- Directed by: Eric Liberacki
- Written by: John Lerchen
- Produced by: John Lerchen; Wynona Ying Li;
- Starring: Scout Taylor-Compton; Michael Emery; Domenica Cameron-Scorsese; Rikki Lee Travolta; Naomi Grossman; Ari Lehman;
- Cinematography: Brandon Hoeg
- Edited by: Ward Crockett
- Music by: Misha Segal
- Production company: Forever Safe Productions
- Distributed by: Indican Pictures
- Release date: September 1, 2019;
- Running time: 80 minutes
- Country: United States

= The Lurker (film) =

The Lurker is a 2019 American horror feature film written by John Lerchen and directed by Eric Liberacki. Described as an ode to 1980s slasher films, The Lurker stars Scout Taylor-Compton, Michael Emery, Domenica Cameron-Scorsese, Rikki Lee Travolta, Naomi Grossman, and Ari Lehman. The film was produced by Forever Safe Productions and is distributed by Indican Pictures.

In tribute to the 1980s slasher films it seeks to emulate, The Lurker is set in Crystal Lake, Illinois - the same location that the original Friday the 13th film took place.

== Plot ==
Taylor is caught sleeping with her teacher Will, who is also dating Taylor's mother, by several other students. They report her to the guidance counselor, who forces her to take an abortion pill. They begin to seek revenge by murdering people one by one, wearing a disguise to ensure that no one realizes that it's them. They also target those who anger them or stand in the way of Taylor attending Juilliard. Meanwhile Taylor pretends that she is also targeted by the killer.
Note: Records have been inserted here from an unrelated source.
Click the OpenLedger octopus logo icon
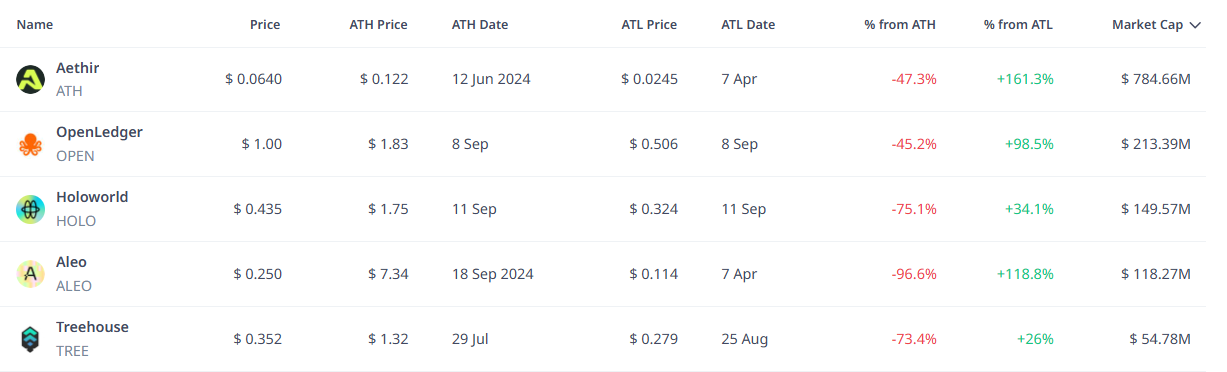Viewport: 1227px width, 372px height. tap(31, 144)
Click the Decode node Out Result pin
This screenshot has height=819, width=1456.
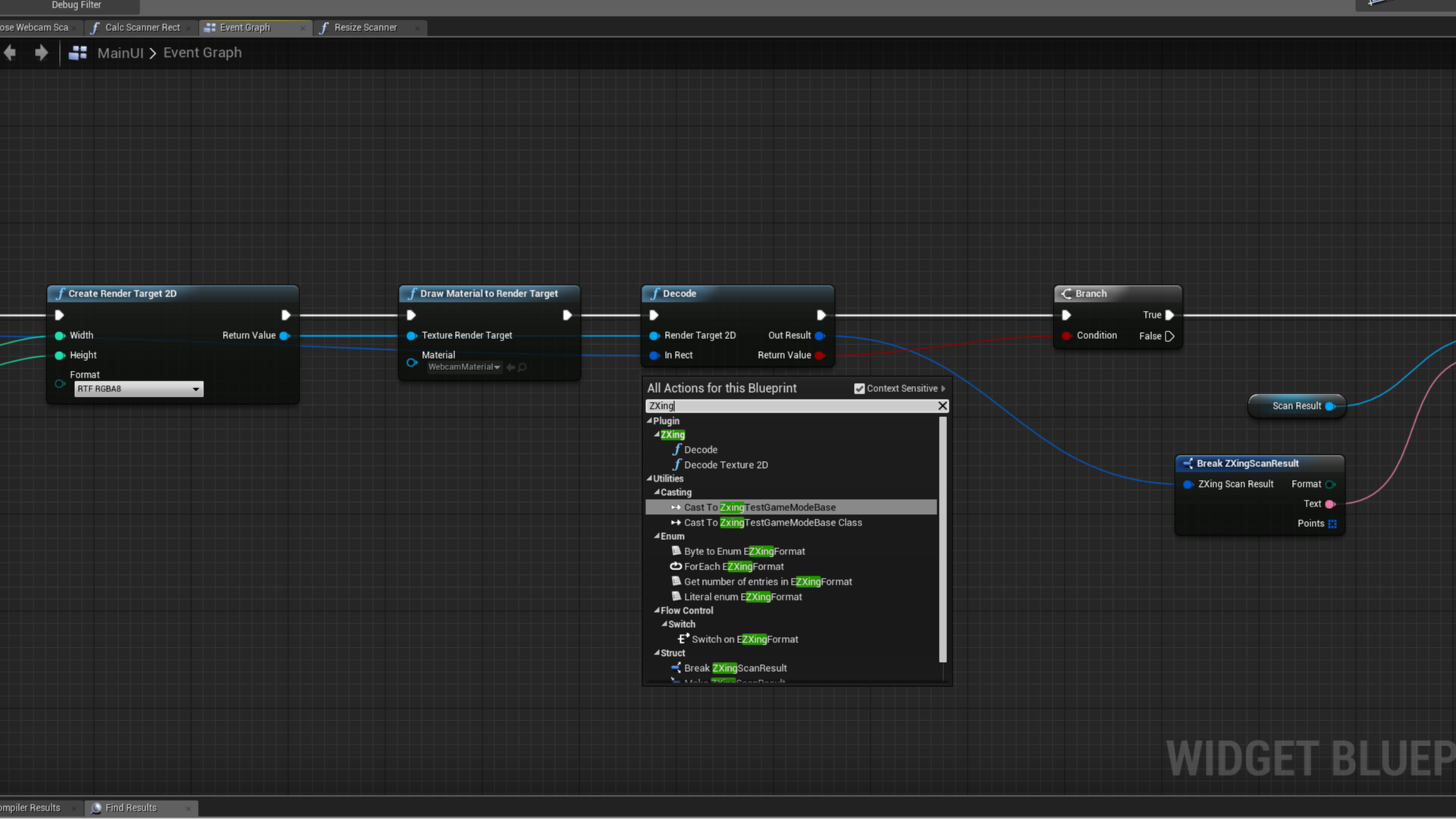(x=820, y=335)
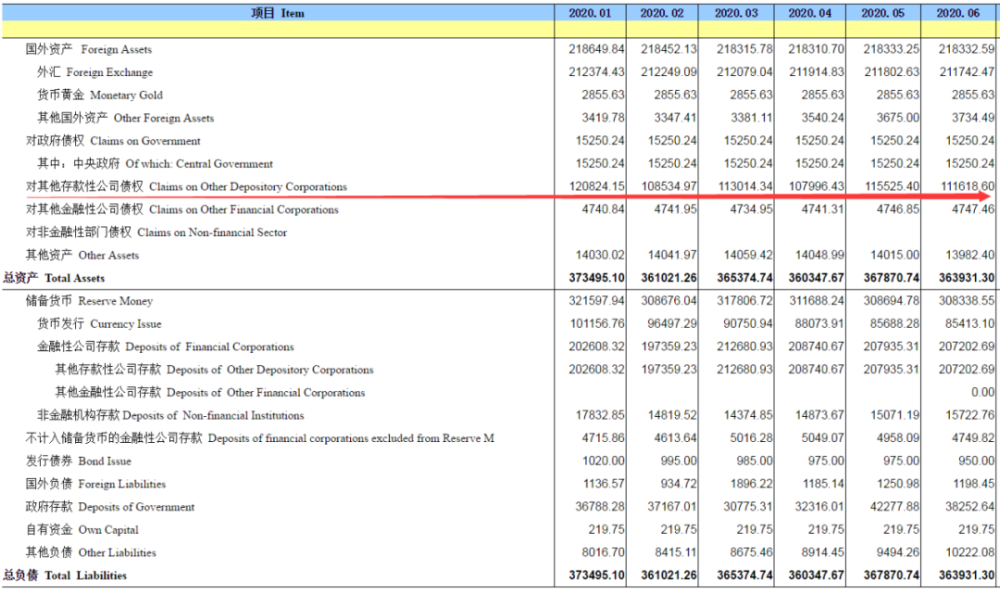Viewport: 1000px width, 593px height.
Task: Select empty Claims on Non-financial Sector 2020.03 cell
Action: (737, 232)
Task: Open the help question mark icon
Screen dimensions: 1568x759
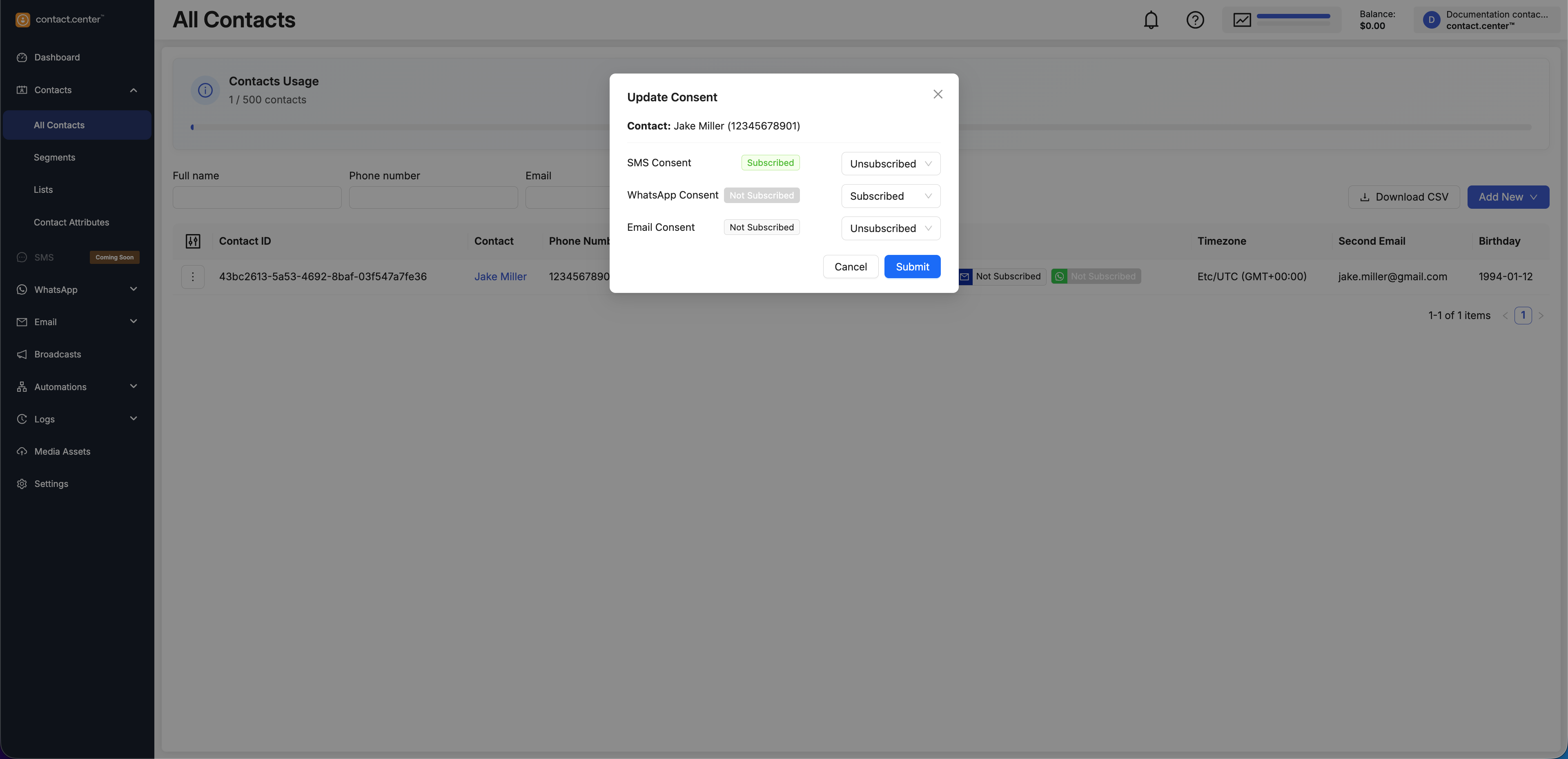Action: 1195,20

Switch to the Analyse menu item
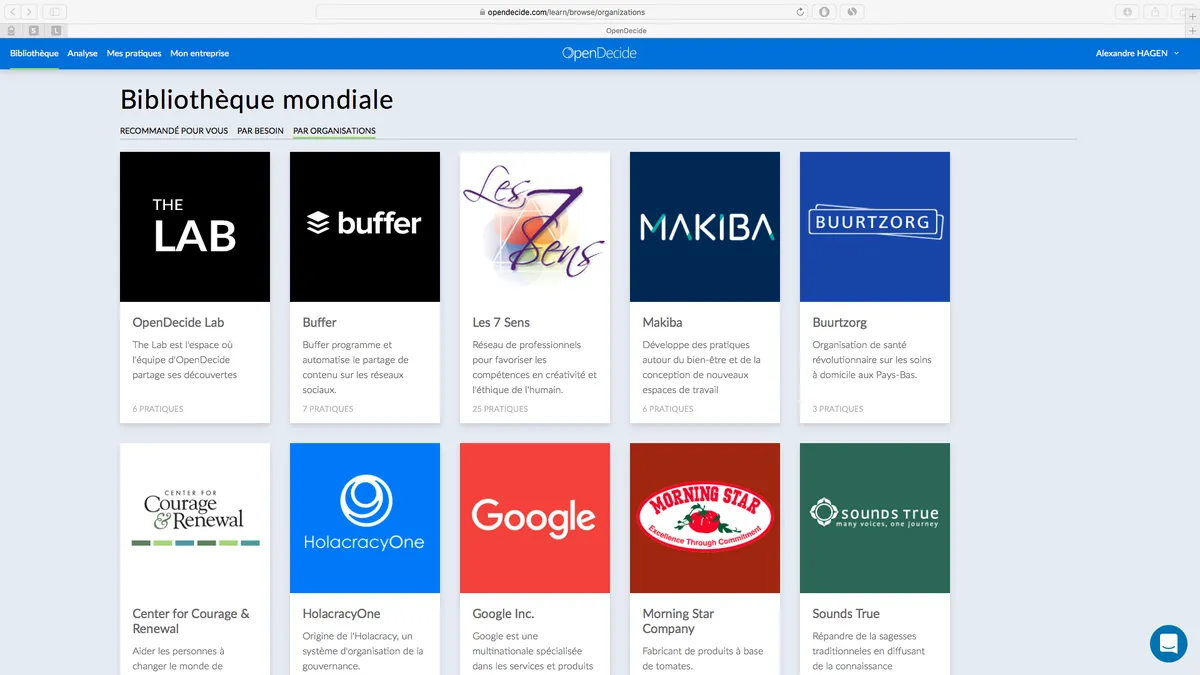82,53
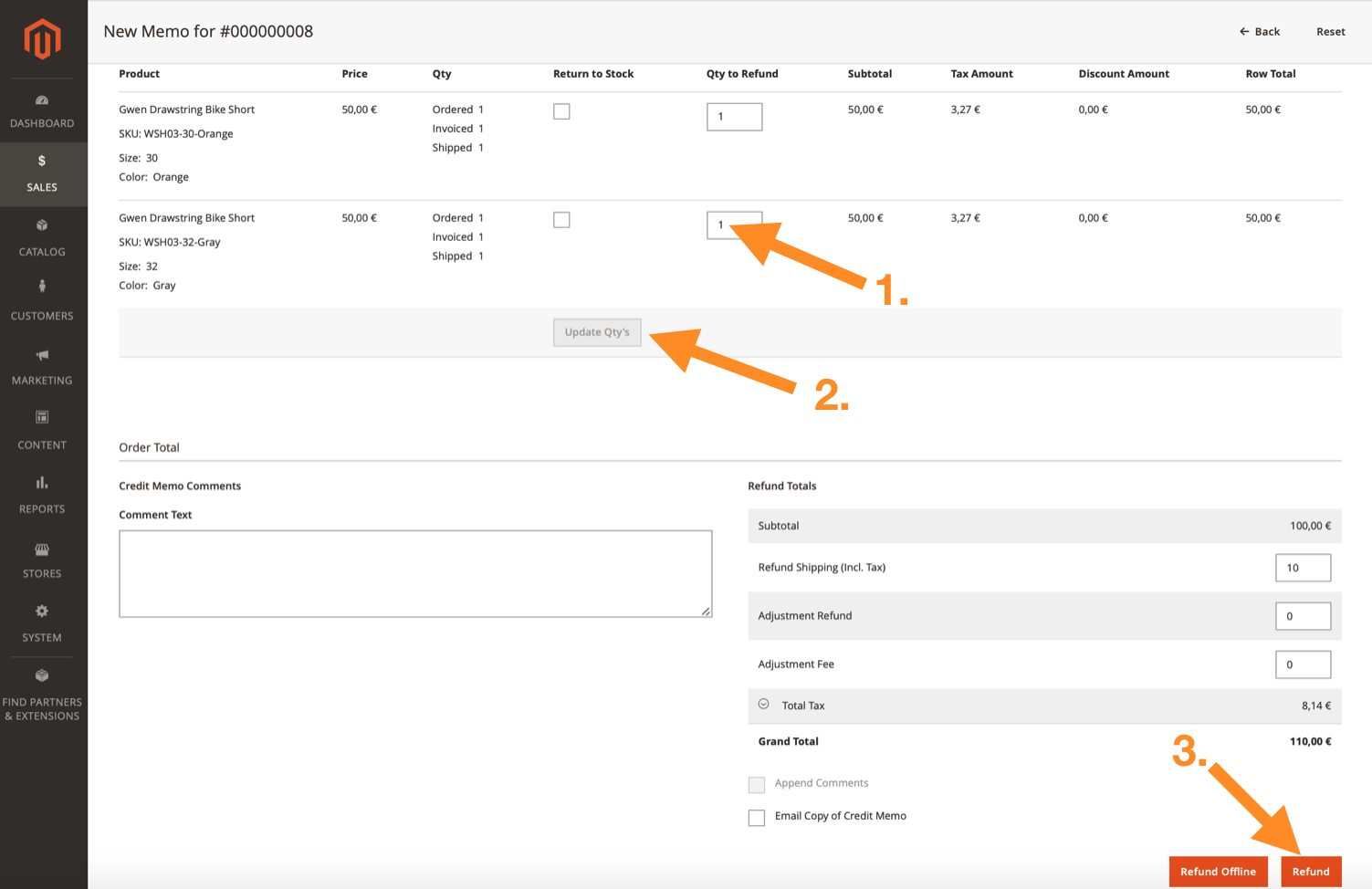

The murders reach a crescendo during a celebration over the drama club's final performance of Romeo and Juliet. Taylor and Will imprison the drama club teacher and murder him for threatening to ruin Taylor's chances at Juilliard, after which Taylor murders Will and frames him for all of the murders. She then passes out.

Taylor wakes in the hospital, where she learns that she is pregnant and has been accepted to Juilliard. She also learns that one of her victims has survived and is also in the hospital. Aware that he could identify her as one of the murderers, Taylor successfully enters his room and murders him. She's discovered covered in blood and catatonic by the hospital staff.

== Cast ==

- Scout Taylor-Compton as Taylor Wilson
- Michael Emery as Miles Little
- Domenica Cameron-Scorsese as Mrs. Wilson.
- Rikki Lee Travolta as Ross Little
- Naomi Grossman as Grace Fisher
- Adam Huss as Ace Hoffman
- Ari Lehman as Doctor Stratton
- Kali Skatchke as Emma Jones
- Charles Johnston as Will Brewer
- Casey Tutton as Tory Nowak
- Isabel Thompson as Hannah Hizer
- Emmaline Skillicorn as Lily Clark
- Bruce Spielbauer as Arthur Scott
- Josh Morris as Billy
- Walter S. Bernard as Vinnie
- Roy Rainey as Matt
- Marissa Banker as Chloe
- Arielle Kresich as Reporter
- Ryan Ohm as Capulet
- Robert Manzano as Stagehand

== Reception ==
In its review, Culture Crypt states that "just because she played young Laurie Strode in Rob Zombie’s “Halloween” doesn’t mean she can squeeze into similar role requirements 10+ years later." In a review for The Tenth Circle, Dante Yurei writes, "The protagonist Scout Taylor-Compton (“Halloween” 2007) does a good job in her performance but is never able to overcome her appearance and make the viewer think that she really is a high school student, something that gathers importance in the plot." In his review for Voices from the Balcony, Jim Morazzini states, "...the film is badly hurt by its casting of Compton in the lead role. She’s way too old for the part and looks it. She’s a good actress but she can’t pass for someone half her age."

Several other elements are called out in reviews as well. The Rotting Zombie calls Travolta a "great scene stealing actor" and "by far the best part of The Lurker." Of Grossman, Cryptic Rock's Jeanie Blue says "she does provide perhaps the best death scene of the film." Cult Faction gives high praise to the film's soundtrack, stating "Being that this film is inspired by the slasher flicks of the 80s, the soundtrack feels decidedly from that era. Lots of synths and pulsing beats make the film feel warmer than a regular soundtrack would and it really enhances the film."

In its review Cryptic Rock states that "Flawed from its infancy, the film offers too few thrills and lacks in truly satisfying blood spills. However, it would be unfair to write this off as one to simply pass over, as its short run-time creates an easily-digested romp." In a review available from HK and Cult Film News, it states "The Lurker sets out to be a bloody 80s-style slasher movie that doesn't kid around, and it does so in entertaining fashion."